Pour la compétition de 2020, Susan Oakes, détentrice du record du monde de saut en hauteur en amazone, et son ami d’enfance Barry O’Brien Lynch ont fait le voyage depuis l’Irlande. Lorsque Mme Oakes l’a annoncé sur sa page Facebook, le duo a été interviewé par la radio locale du comté de Meath, ce qui a attiré l’attention des journaux nationaux, et l’approche albertaine unique du ski attelé a fait la une de l’Irish Examiner. « Des gens de partout ont soudain appris l’existence de ce sport étonnant et su que nous venions, raconte Mme Oakes. Toute l’Irlande est derrière nous. »

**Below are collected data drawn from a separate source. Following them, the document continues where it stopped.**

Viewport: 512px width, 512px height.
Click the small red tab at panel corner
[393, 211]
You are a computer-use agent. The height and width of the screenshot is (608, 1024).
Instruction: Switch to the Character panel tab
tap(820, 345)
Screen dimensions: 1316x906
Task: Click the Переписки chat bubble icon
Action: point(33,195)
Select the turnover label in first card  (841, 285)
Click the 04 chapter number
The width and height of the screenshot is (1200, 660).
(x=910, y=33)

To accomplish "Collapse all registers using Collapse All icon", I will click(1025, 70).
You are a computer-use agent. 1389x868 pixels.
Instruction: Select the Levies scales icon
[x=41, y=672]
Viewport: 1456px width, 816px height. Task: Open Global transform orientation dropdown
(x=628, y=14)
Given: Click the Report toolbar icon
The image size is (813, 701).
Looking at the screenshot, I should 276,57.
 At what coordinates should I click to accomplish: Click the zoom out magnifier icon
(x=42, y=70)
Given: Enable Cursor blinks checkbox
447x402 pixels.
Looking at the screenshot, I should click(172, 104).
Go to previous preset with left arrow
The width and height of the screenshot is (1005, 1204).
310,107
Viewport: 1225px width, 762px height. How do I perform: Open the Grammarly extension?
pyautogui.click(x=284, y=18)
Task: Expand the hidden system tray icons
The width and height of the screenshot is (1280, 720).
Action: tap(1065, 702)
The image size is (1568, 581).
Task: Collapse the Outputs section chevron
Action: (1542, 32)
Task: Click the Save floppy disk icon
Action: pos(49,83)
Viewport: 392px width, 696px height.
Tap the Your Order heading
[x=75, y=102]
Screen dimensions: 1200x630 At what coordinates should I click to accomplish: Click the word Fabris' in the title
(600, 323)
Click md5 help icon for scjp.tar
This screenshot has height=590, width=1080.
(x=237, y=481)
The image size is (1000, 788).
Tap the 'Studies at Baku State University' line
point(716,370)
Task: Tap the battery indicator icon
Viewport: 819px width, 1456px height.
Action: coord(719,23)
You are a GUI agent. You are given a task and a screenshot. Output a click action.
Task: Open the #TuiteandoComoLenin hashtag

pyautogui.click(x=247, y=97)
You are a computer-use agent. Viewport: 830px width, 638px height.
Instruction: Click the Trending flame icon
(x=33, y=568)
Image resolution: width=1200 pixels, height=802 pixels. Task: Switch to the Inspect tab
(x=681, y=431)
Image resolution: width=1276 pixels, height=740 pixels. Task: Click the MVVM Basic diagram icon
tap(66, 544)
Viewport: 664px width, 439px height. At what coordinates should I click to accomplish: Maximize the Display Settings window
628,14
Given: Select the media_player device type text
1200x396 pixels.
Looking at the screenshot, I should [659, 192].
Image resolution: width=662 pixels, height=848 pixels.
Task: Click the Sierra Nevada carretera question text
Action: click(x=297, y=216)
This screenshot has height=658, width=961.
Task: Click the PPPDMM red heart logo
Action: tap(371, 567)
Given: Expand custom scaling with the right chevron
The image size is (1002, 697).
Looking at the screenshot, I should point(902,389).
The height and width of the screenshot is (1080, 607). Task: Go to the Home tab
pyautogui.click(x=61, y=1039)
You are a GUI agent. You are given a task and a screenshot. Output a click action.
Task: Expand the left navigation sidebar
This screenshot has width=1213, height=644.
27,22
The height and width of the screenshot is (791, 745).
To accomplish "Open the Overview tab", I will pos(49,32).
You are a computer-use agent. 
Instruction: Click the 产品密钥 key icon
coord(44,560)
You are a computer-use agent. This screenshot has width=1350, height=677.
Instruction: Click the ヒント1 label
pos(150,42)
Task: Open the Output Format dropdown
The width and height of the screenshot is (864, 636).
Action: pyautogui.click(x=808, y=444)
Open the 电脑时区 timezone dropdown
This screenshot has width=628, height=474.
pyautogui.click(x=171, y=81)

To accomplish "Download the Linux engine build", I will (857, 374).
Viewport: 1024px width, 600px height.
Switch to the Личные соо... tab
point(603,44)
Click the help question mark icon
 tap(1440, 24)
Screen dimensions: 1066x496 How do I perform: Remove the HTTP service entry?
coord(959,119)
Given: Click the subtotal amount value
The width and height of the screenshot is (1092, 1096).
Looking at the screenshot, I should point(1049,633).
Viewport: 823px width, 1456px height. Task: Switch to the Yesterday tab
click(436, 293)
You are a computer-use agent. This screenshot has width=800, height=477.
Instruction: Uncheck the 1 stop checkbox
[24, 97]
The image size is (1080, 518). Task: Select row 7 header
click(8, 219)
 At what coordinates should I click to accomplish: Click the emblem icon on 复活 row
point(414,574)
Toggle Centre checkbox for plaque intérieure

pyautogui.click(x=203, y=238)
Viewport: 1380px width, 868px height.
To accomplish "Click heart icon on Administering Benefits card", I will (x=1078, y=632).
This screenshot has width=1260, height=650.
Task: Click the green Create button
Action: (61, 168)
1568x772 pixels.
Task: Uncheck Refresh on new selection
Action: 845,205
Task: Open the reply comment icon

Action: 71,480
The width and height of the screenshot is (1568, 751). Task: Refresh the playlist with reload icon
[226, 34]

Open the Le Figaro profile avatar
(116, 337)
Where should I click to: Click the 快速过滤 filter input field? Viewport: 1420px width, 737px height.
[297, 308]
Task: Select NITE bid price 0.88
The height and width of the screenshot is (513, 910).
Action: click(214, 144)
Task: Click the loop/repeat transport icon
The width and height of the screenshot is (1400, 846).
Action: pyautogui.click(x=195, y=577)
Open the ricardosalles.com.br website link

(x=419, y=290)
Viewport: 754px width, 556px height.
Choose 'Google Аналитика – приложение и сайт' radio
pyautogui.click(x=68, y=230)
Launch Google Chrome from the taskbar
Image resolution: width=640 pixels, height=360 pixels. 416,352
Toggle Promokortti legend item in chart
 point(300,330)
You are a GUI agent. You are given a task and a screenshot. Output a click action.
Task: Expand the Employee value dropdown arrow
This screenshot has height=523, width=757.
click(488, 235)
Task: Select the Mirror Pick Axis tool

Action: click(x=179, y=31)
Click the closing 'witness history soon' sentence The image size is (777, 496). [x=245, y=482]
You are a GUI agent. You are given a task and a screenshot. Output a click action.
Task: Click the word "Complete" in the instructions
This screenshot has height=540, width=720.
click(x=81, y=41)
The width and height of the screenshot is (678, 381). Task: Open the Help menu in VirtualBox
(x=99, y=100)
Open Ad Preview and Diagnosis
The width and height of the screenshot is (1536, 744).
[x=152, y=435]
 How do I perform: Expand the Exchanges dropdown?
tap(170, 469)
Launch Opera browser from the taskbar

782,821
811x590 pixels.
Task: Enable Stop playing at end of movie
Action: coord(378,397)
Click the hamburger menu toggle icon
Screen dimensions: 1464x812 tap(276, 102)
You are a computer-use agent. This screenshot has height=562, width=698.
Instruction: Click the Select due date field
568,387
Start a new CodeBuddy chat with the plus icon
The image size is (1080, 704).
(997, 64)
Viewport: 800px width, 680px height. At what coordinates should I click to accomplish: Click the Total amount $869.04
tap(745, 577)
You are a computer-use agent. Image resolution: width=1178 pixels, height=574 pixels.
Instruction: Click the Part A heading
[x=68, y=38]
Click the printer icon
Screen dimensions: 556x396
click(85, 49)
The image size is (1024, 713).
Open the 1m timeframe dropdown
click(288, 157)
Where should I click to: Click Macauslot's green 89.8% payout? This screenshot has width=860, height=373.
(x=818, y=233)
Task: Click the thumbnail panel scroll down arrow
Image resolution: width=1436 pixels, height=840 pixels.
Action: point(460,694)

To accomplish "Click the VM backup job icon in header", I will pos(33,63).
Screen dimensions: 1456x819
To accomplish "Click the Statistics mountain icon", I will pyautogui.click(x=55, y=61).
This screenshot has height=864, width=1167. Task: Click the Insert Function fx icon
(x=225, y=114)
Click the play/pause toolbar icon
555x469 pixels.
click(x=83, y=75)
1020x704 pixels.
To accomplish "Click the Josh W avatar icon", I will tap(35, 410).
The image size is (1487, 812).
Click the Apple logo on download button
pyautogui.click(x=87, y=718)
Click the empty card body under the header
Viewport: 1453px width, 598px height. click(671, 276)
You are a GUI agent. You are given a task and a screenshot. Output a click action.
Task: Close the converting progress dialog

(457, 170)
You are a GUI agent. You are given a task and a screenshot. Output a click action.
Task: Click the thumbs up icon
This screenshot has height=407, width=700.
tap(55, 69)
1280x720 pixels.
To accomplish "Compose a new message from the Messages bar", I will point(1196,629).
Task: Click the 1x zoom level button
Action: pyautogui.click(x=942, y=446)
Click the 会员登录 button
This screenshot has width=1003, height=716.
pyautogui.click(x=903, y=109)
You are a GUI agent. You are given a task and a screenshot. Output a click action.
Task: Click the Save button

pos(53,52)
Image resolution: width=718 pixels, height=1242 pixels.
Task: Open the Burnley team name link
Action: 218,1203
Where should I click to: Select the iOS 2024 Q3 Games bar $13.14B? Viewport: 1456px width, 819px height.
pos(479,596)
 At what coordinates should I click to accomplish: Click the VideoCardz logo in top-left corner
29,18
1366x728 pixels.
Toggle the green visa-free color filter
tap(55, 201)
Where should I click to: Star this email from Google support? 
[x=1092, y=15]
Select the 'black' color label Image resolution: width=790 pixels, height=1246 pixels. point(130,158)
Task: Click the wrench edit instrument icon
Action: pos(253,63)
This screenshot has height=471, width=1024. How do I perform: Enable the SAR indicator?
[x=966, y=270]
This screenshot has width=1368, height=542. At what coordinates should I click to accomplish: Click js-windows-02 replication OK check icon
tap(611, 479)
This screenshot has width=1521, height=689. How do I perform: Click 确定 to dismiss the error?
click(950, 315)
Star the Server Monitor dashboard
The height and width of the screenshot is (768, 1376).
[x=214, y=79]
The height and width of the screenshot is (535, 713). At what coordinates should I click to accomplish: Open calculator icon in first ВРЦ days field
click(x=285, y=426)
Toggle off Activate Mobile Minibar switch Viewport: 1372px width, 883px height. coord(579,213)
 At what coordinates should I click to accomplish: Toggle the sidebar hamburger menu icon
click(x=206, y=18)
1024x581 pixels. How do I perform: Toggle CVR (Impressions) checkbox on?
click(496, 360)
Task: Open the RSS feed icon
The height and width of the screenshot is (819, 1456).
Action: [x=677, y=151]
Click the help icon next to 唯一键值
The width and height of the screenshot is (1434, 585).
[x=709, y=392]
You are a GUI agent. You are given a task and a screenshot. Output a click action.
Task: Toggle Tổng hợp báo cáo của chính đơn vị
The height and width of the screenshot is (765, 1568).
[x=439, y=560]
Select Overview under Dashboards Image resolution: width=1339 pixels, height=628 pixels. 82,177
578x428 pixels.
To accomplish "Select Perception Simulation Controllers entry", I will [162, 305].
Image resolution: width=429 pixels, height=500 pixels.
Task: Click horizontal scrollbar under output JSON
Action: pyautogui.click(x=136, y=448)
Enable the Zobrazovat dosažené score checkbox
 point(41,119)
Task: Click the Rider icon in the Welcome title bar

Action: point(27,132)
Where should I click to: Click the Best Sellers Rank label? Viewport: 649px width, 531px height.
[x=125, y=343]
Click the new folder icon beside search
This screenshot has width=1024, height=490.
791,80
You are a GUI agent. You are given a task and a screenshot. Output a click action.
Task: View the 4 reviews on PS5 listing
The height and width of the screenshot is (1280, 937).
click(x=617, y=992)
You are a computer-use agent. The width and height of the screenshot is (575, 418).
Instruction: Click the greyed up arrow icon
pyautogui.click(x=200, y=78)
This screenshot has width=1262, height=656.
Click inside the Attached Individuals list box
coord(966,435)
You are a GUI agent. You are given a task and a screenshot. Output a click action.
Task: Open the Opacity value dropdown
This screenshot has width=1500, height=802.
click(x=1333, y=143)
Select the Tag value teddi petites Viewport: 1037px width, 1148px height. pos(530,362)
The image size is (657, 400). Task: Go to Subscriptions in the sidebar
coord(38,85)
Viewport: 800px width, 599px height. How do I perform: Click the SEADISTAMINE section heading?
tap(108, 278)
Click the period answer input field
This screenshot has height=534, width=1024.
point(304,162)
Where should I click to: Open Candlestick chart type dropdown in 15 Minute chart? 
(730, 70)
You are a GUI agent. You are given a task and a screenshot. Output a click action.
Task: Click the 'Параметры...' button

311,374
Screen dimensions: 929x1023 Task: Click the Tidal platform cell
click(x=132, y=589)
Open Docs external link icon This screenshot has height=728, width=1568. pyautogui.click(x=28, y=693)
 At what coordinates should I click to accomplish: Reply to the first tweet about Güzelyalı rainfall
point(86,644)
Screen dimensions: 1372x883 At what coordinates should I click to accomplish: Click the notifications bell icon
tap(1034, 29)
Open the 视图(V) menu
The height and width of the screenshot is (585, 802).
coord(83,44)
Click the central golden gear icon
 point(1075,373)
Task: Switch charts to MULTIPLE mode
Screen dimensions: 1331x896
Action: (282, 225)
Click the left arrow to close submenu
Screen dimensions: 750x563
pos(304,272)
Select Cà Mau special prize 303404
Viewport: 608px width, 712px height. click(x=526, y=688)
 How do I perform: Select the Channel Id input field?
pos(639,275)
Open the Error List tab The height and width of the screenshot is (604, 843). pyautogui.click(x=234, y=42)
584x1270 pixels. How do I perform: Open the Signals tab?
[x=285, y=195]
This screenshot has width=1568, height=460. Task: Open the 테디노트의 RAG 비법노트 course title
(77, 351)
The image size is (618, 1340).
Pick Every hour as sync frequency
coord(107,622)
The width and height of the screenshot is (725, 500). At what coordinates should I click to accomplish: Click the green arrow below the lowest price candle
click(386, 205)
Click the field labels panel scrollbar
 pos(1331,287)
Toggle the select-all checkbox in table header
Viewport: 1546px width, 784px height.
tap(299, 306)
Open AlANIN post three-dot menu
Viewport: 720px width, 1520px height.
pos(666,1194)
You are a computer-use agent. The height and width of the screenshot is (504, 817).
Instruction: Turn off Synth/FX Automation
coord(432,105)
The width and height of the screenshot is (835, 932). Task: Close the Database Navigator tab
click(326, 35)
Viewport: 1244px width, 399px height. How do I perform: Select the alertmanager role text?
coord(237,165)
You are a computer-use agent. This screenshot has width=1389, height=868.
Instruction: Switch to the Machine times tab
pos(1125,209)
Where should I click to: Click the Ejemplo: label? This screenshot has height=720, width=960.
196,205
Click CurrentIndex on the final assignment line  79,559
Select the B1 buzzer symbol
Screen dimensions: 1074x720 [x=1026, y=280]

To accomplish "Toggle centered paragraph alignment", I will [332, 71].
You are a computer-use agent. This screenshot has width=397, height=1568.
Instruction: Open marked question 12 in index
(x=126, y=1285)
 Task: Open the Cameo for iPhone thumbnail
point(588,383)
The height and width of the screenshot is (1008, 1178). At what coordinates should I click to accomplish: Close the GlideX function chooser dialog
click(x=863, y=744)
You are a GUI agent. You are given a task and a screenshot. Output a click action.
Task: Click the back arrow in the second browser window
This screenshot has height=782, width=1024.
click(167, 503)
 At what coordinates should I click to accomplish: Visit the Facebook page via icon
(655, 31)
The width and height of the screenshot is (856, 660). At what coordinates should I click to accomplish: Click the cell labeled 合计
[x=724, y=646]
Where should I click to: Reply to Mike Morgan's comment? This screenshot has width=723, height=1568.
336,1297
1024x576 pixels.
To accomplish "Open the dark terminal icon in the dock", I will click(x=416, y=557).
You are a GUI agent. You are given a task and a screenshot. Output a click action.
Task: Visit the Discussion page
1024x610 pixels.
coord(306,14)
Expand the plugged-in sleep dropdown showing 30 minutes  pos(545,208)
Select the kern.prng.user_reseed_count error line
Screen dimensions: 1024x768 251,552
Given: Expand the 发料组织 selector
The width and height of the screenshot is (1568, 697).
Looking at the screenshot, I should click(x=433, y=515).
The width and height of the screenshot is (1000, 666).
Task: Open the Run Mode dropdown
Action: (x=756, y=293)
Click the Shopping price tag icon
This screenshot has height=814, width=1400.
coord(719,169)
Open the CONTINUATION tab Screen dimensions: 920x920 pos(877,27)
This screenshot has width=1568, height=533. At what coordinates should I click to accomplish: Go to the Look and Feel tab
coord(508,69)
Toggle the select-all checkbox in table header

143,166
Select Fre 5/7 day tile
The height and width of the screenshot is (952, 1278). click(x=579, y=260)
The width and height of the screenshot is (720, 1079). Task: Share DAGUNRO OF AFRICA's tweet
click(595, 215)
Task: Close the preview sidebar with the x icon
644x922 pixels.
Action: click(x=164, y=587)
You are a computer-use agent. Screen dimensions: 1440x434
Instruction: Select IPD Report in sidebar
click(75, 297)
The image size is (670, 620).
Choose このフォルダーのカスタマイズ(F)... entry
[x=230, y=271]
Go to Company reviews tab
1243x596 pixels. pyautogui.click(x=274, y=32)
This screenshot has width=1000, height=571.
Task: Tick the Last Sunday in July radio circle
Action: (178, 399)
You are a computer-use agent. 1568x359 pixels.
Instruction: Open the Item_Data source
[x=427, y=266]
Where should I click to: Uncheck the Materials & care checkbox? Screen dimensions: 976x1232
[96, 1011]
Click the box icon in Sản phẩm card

L’épreuve sur circuit, chronométrée, se déroule sur une piste curviligne où skieurs et planchistes font un parcours d’obstacles : se faufiler entre des bottes de foin, monter sur les talus et, pour des points bonis, faire sonner une grosse cloche à vache suspendue à un arbre. Alors qu’un cheval et son cavalier foncent pour faire franchir la ligne d’arrivée à leur skieur, l’annonceur sonde la foule : « Combien d’entre vous assistent à une épreuve de Skijor pour la première fois ? » Les cris fusent des gradins déjà bruyants. À la première édition officielle de Skijordue, en 2017, l’assistance était de 800 personnes ; on compte à présent 4000 spectateurs, plus 150 concurrents. « Peu de gens qui ne montent pas à cheval assistent à des concours hippiques, et peu de non-skieurs vont aux courses de ski, conclut Mme Mitchell. Mais ils vont vouloir voir ça. »
Les épreuves
Circuit
Dans cette épreuve individuelle chronométrée, cheval et cavalier courent au bord intérieur de la piste, le skieur franchissant des obstacles à l’extérieur.
Saut en longueur
Chevaux et cavaliers tirent les skieurs sur un tremplin de 2 m (un à la fois). Un vainqueur est déclaré pour la distance parcourue, un autre pour le style.
Relais
Trois chevaux et leurs cavaliers s’affrontent, remorquant un skieur A sur 90 m, qui remet ensuite la corde au skieur B pour les 90 m de retour.
Sprint
Quatre chevaux et leurs cavaliers tirent des skieurs sur 200 m en droite ligne.
Sur place
District Foothills, Alberta
Azuridge Estate Hotel
Serti dans le nord-ouest du district Foothills, ce joyau d’hôtel a pour thème les pierres précieuses (les proprios sont géologues). Chacune des 13 chambres porte le nom d’un minéral, et le Flourish The LIV Well Spa, inauguré en 2020, intègre des pierres dans ses soins.
The Westwood
Passez à ce resto décontracté de Black Diamond prendre un Sunday Brekkie (tartine à l’avocat, œufs de ferme et bacon épais) qui marie traditions albertaines et australiennes. La chef copropriétaire Erin Kendrick, d’origine australienne, sert aussi des beignes, glacés et fourrés, le samedi.
Bertie’s General Store
Dans le premier magasin de Black Diamond, Bertie’s est tenu par Isis Velkova et Jolene Friesen : moitié friperie, de Mme Friesen, moitié herboristerie, qui vend les tisanes, produits de bain et pommades à base d’ingrédients du coin de l’entreprise de Mme Velkova, Tender Living Farm.
Leighton Art Centre
On vient pour la plus belle vue du district, digne de La mélodie du bonheur. On reste pour les expos d’art local et la boutique de cadeaux faits main, et pour découvrir l’héritage des artistes albertains A.C. et Barbara Leighton, qui ont habité cette maison de style Arts and Crafts et qui ont peint les paysages environnants.
Au moment de mettre sous presse, Skijordue 2021 est annulé en raison des risques liés à la covid-19. L’événement sera de retour à l’hippodrome de Millarville en février 2022 (si le temps et la neige le permettent).